What Would It Feel Like To Be Optimistic Right Now?

Donald Trump invoked faith as a blunt instrument. But faith is what will get us through this year. President Donald Trump’s acceptance speech topping off the Republican National Convention last night compounded surrealities: on the South Lawn of the White House, with an army of flags behind him and a sea of unmasked people seated together — after millions of Americans have sacrificed togetherness with loved ones for the past six months.

It was an abdication of presidential norms, a flouting of the Hatch Act, an upturning of public health guidance, and an insult to those who’ve died in this pandemic. It was a night when God Almighty was invoked. It was a speech full of lies.

It’s been a year of grief and loss for many Americans. 2020 has been the sort of year that carries a mythic quality; it’s a cosmic test, the darkest timeline, the year from hell. Last night, on PBS’s convention coverage, presidential historian Michael Beschloss warned us that the way symbols of our country had been mixed with those of Trump’s political movement is “what happens in autocracies.”

We’ve been stacking trauma on trauma: a global pandemic, more than 180,000 Americans dead, 5.84 million diagnosed with Covid-19, elderly family members isolated, children’s school routines destroyed, careers up in a snuff of business closure. It’s catastrophic hurricanes and wildfires. It’s been the graphic witness of the country’s systemic racism laid bare in a knee to the neck, a killing in her own home, followed and killed while jogging, seven shots in front of his children. It’s also the wash of tiny disappointments; the birthdays that became just another Zoom meeting; not being able to dine in at a favorite restaurant; not being able to hug a friend hello.

In all the chaos and death, where does one find the energy to keep going or the light to energize oneself to face a new day in 2020?

Faith helps, it seems. By this, I do not mean the sort of posturing that no longer veils Christian nationalism within campaign speeches or bastardizes scripture, as Vice President Mike Pence did, substituting Old Glory into verses from 2 Corinthians and Hebrews, deleting out Jesus.

The faith that helps a country find itself again can’t be specific to any one tradition. For me, this week, a thread of something to believe in began with a cheerleader.

Recently, The Cut’s podcast returned with an episode titled “Optimism” that contemplated what it means to attempt optimism in a year with so much loss and disappointment. The episode featured La’Darius Marshall from the Netflix series Cheer. A breakout from the show, Marshall experienced abuse as a child, but through cheer, he exhibited the grit to manage extraordinary physical feats and maintain the sunny disposition required for the sport. In the interview, he balanced optimisic advice (“Baby, do what makes you happy”) with a call out for justice for Breonna Taylor; he encouraged those feeling disempowered to vote. He spoke of chasing joy but also a desire for the world to be good, to be better. His optimism is grounded in realism. He expresses faith in God, faith in change.
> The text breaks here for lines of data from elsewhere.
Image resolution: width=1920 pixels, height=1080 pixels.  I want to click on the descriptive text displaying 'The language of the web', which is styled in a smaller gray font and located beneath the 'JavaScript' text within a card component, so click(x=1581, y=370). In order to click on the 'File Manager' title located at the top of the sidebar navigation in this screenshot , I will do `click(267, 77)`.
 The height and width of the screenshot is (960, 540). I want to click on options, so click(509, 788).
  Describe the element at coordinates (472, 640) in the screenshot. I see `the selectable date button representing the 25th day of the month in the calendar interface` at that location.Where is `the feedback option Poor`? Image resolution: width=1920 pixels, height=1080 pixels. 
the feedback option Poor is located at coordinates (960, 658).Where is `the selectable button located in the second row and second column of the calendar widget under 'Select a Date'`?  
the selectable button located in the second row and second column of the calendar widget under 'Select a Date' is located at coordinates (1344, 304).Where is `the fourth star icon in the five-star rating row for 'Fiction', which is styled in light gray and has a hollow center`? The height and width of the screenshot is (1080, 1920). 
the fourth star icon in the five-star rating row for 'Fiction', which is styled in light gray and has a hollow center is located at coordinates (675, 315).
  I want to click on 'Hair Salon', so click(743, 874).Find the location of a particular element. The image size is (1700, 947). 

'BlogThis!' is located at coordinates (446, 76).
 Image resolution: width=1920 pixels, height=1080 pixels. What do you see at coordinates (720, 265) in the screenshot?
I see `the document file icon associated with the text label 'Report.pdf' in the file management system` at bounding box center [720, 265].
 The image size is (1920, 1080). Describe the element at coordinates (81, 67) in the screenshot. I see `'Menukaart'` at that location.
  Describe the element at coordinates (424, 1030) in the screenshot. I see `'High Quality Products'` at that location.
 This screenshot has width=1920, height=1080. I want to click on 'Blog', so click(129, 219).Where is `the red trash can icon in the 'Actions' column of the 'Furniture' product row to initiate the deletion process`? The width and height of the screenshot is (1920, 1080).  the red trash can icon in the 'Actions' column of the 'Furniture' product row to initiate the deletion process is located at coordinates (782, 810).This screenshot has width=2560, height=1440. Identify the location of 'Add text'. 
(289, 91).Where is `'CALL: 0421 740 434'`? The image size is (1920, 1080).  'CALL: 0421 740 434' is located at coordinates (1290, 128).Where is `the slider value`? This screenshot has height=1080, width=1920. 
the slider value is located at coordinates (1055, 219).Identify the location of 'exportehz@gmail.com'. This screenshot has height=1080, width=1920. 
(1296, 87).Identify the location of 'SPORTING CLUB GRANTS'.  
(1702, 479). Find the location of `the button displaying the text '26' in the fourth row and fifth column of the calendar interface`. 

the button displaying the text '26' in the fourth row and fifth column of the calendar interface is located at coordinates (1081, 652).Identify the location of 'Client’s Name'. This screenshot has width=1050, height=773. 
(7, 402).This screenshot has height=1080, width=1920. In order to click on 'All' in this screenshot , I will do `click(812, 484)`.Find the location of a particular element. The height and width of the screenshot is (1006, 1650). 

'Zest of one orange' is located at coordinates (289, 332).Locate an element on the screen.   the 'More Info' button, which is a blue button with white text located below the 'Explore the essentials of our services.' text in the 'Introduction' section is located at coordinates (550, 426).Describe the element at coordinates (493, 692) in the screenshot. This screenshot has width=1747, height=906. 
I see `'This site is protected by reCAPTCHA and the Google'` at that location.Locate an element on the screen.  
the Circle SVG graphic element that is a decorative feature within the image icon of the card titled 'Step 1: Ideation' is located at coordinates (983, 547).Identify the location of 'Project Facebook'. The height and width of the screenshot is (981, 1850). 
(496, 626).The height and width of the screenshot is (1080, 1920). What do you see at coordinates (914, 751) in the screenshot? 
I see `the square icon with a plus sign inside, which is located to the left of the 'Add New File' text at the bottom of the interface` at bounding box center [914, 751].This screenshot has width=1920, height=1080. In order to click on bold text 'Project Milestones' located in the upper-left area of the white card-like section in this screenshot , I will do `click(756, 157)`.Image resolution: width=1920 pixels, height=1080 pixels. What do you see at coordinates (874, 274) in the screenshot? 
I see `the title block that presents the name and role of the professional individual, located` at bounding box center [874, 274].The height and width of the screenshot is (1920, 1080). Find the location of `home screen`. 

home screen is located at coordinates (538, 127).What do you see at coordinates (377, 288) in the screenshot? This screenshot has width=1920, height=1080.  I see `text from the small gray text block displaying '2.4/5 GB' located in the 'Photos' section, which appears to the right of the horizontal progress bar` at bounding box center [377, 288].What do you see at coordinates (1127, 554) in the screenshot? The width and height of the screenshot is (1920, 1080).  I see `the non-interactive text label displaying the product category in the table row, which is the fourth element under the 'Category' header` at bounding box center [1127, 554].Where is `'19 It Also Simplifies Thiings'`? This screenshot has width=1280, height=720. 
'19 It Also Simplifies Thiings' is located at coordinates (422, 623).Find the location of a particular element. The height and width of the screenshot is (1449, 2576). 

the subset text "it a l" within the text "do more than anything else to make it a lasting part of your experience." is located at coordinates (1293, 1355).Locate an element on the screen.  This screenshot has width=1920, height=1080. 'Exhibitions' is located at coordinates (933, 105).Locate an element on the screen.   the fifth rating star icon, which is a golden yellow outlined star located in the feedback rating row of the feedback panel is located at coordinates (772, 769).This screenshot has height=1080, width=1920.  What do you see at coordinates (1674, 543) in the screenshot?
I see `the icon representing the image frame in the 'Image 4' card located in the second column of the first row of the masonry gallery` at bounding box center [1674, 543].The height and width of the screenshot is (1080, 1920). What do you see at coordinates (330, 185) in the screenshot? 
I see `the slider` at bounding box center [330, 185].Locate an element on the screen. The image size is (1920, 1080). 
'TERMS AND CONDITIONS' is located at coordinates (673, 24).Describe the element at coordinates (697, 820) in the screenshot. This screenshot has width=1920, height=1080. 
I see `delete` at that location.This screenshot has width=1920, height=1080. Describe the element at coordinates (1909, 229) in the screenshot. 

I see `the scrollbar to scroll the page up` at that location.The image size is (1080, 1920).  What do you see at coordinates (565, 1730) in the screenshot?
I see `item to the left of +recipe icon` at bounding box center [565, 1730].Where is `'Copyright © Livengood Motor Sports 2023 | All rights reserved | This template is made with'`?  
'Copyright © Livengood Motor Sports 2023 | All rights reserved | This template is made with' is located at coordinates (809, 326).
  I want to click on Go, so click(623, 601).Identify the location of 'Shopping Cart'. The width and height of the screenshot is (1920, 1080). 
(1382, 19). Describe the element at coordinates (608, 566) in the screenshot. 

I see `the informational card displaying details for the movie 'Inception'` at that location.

Trying to see my way through this year, to picture what might come of so much strain and tragedy, I am often envious of such faith. It seems like a comfort, that place to lean.

In so doing, Marshall mirrors the linkage between faith and justice that has defined many movements. Gandhi often described God as truth itself, which allowed him to “see God face to face as it were” as he defined the principles of nonviolent action and revolution. When John Lewis closed his speech at the March on Washington 57 years ago today, he proclaimed that through the force of the movement’s demands, determination, and numbers, “we shall splinter the segregated South into a thousand pieces and put them back together in the image of God and democracy.” The capacity to picture something larger and imbued with good is its own power.

The display last night and throughout the Republican National Convention also demonstrates the danger of weaponizing religion for power’s sake.

I want to be careful here. There’s a great difference between the faith that gives one stamina to pursue justice and abusing others’ faith for political ends. What I’m talking about is the personal bit, the quiet thing that can help someone get through this moment.

Trying to see my way through this year, to picture what might come of so much strain and tragedy, I am often envious of such faith. It seems like a comfort, that place to lean.

In my adult life, I’ve transitioned from Christian to atheist; and now, in 2020, I’m a theological agnostic whose faith in humanity has, moment by moment, been tested and restored only to be tested again. I’ve felt my body fill with fear and dread more times than I can count, and even as it washes away with some new, hopeful nugget of true human goodness or kindness, a residue remains. As Tara Haelle recently wrote for Elemental, for many of us, our surge capacity, the “collection of adaptive systems — mental and physical — that humans draw on for short-term survival in acutely stressful situations,” has been depleted over the pandemic’s long haul. And that’s real even before shouldering a lifetime of other immediate, systemic stressors.

I’m concerned that my capacity for optimism might be broken by this year.

If that happens to enough of us, I don’t know how we’ll navigate 2021. Superstition aside, the great curses of 2020 we’re all dealing with — inequities in public health and basic human treatment, economic insecurity, the impacts of climate change — won’t snap away with the flip of the calendar.